Technology Can Bring Us Together.

And We’re Willing To Put $30,000 On It.

It’s often touted that new products or ventures should solve a problem if they have a chance of succeeding. And in this age of information and digital technology, it comes as no surprise that open data is being used more and more to solve real-world problems.

Los Angeles (LA) is famous for many things – from the bright lights of Hollywood to terrible traffic. One way technology is helping with the latter can be experienced with Waze, an app that uses real-time traffic data to provide users with the fastest route. Waze partners with more than 200 government entities to collect data such as real-time emergency dispatch information, traffic updates and road planning to give better route information to users.

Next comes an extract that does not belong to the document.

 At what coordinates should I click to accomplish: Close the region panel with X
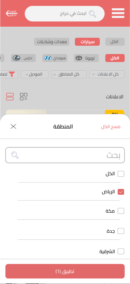click(x=13, y=126)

Traffic jam across five lanes of traffic

It’s this principle—technology-enabled solutions using data sets to address real problems—which has led to government bodies opening up their data doors to foster innovation and create better communities.

City of Melbourne understands that technology is key to presenting data and information to users in accessible formats. Coupling this with the startling statistic that almost one in five Australians experience some form of disability, City of Melbourne has launched an Open Innovation Competition on Accessibility to help people with disability actively participate in city life.

The competition seeks submissions of data-driven and technology-enabled solutions to a range of problem areas identified by members of the disability community.

At the competition’s launch, Janice Florence, who is part of the City of Melbourne Disability Advisory Committee, spoke about the importance of elevating the perspectives of people with a disability and ensuring they are at the forefront of identifying access barriers and participating in the development of solutions.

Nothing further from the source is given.